Modi also thanked Trump for congratulating him after his recent election victory and said their two countries had "shared democratic values."

Tensions between India and Pakistan spiked after India abrogated provisions of Article 370 of the Constitution, evoking strong reactions from Pakistan.

Briefing the reporters after the talks between Modi and Trump, Foreign Secretary Vijay Gokhale said the two leaders had a "very warm, very positive meeting" which lasted 40 minutes. This was their third interaction since Prime Minister Modi was re-elected in May this year for a second five-year term.

When asked about the discussion on the Kashmir issue during the talks, the foreign secretary said there was "no discussion" on it during the bilateral meeting.

To another question, Gokhale said India has not taken any steps to harm the regional stability.

"The normalcy is returning to Jammu and Kashmir," he said, adding that certain restrictions will remain in place in the state to maintain law and order.
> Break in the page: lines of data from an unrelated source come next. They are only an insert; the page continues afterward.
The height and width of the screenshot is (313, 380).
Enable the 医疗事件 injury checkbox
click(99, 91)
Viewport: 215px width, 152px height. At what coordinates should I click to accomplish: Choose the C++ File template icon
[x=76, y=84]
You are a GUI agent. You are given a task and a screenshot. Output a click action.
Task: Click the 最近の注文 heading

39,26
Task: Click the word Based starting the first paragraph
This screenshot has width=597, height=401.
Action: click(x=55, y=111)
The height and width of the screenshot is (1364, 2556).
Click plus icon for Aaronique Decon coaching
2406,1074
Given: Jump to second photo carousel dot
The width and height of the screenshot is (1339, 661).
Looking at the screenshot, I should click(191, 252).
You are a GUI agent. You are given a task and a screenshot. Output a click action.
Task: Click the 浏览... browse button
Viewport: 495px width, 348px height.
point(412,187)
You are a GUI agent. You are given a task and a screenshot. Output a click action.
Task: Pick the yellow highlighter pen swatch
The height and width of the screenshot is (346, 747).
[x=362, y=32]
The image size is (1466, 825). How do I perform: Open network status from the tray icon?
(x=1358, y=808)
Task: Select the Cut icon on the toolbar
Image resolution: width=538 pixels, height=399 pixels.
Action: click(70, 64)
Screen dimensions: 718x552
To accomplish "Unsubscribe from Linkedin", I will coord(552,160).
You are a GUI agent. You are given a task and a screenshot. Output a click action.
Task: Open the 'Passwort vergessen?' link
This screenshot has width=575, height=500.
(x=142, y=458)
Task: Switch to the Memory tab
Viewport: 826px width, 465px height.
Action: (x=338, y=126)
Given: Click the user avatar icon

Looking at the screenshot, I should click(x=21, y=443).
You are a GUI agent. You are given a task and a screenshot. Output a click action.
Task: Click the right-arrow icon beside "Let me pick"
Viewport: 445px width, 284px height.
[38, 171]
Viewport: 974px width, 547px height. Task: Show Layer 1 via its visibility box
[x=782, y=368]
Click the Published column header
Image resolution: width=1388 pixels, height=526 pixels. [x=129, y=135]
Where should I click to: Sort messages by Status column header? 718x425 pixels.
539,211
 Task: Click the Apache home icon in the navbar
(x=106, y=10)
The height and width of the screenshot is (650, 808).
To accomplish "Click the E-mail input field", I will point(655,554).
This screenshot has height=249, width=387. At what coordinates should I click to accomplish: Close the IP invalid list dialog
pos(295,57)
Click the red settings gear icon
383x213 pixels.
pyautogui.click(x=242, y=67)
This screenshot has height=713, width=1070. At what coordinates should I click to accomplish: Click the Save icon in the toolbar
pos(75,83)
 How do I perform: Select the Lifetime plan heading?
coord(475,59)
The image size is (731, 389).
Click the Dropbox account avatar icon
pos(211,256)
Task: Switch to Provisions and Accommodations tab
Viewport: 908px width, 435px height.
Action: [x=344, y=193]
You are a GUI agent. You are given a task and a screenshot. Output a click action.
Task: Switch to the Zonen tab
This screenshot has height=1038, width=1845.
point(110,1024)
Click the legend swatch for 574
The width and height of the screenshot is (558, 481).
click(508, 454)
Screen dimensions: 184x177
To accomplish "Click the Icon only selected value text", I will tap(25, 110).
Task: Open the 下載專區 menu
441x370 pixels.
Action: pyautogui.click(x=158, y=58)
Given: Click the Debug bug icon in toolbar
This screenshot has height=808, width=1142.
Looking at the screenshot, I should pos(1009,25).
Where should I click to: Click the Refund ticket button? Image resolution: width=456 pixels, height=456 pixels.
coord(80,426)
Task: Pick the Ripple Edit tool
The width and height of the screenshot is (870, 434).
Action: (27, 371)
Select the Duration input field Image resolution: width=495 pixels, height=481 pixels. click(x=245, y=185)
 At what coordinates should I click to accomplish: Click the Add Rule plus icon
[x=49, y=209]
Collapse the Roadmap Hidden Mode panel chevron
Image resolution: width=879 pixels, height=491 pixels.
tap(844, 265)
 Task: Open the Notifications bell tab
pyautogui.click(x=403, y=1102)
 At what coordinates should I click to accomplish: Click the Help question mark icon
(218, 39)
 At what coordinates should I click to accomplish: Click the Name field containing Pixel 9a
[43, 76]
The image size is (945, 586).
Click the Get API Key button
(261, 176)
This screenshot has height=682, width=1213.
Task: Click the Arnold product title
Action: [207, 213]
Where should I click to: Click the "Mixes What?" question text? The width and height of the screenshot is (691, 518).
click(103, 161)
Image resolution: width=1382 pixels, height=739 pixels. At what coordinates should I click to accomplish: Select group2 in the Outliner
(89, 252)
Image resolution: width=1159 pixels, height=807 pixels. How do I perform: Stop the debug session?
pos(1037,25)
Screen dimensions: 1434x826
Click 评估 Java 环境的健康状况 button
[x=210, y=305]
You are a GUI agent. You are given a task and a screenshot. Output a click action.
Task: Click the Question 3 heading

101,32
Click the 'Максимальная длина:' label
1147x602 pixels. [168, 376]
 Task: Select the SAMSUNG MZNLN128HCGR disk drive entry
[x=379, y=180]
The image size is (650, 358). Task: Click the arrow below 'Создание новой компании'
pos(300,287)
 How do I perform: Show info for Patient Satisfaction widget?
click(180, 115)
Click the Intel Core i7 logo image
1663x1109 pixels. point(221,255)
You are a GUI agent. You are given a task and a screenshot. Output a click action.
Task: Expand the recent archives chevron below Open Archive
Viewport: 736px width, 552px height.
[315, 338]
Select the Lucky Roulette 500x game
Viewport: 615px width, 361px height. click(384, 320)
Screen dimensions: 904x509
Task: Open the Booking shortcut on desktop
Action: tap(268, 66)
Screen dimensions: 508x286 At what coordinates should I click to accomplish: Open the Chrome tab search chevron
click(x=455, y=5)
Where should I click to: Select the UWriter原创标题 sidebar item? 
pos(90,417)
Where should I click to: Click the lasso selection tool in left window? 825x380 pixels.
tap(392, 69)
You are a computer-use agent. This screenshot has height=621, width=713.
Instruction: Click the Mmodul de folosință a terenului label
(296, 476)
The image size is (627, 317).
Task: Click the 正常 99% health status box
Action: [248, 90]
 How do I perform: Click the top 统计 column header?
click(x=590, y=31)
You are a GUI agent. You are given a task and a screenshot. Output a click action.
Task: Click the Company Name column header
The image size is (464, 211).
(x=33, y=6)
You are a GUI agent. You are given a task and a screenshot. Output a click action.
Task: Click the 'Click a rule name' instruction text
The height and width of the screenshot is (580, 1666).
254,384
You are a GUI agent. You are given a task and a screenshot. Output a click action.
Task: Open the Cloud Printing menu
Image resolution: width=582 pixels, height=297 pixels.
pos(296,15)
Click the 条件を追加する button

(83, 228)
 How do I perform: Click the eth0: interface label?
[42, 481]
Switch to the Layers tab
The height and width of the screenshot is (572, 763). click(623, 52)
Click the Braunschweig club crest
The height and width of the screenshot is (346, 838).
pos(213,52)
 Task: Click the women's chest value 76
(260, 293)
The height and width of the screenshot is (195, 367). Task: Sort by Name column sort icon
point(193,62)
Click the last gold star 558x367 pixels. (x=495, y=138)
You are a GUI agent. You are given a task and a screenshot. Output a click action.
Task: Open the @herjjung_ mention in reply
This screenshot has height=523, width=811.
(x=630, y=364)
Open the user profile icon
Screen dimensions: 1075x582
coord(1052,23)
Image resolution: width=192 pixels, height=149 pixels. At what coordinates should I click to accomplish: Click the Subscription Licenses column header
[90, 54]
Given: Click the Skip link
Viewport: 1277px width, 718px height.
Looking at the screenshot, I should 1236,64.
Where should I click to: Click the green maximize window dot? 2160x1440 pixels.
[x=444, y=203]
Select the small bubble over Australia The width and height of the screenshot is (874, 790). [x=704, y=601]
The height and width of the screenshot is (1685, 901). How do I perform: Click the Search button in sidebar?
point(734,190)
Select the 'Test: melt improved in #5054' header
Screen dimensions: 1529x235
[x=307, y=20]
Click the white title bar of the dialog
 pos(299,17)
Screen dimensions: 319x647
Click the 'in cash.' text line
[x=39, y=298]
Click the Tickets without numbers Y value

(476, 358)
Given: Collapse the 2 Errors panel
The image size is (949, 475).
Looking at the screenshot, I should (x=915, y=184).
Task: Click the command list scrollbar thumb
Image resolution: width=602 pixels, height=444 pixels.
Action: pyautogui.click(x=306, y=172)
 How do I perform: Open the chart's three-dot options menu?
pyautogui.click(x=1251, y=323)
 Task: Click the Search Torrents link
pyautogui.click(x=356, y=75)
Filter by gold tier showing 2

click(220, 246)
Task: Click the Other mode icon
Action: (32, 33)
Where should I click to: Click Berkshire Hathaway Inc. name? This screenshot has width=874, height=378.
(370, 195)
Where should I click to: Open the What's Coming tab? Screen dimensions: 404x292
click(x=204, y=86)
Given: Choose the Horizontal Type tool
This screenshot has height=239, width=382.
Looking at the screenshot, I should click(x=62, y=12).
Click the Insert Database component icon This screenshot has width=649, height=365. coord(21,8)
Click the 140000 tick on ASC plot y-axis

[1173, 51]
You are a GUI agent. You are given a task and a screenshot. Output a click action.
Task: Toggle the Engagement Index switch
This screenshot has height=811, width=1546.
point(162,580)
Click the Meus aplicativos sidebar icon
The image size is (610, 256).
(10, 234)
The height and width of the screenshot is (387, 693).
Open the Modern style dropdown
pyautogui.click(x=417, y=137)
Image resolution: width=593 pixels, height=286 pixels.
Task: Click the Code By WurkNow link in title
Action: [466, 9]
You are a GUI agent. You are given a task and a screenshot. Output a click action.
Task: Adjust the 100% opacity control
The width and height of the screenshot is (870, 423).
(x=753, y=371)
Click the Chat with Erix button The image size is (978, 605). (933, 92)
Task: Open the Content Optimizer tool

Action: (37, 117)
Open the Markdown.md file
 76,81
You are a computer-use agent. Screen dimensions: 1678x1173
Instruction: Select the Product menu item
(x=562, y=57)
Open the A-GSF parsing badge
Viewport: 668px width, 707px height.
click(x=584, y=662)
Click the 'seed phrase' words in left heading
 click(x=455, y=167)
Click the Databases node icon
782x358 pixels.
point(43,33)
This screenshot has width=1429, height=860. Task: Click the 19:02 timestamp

"Their meeting principally focussed on trade and energy," Gokhale said.

"The prime minister spoke of the importance of energy imports from the US and he referred to the fact that USD 4 billion worth of imports were already in the pipeline and that would be expected to be stepped up," he said.

During his visit to the US next month to address the UN General Assembly, the prime minister is expected to have a round table with the top CEOs of the US energy companies in Houston.

"The objective is two fold, first to see how we can import more energy from the US and second is how we can invest in the energy sector in the US," Gokhale said, adding that President Trump has offered to send a top administration official to the conference to facilitate it.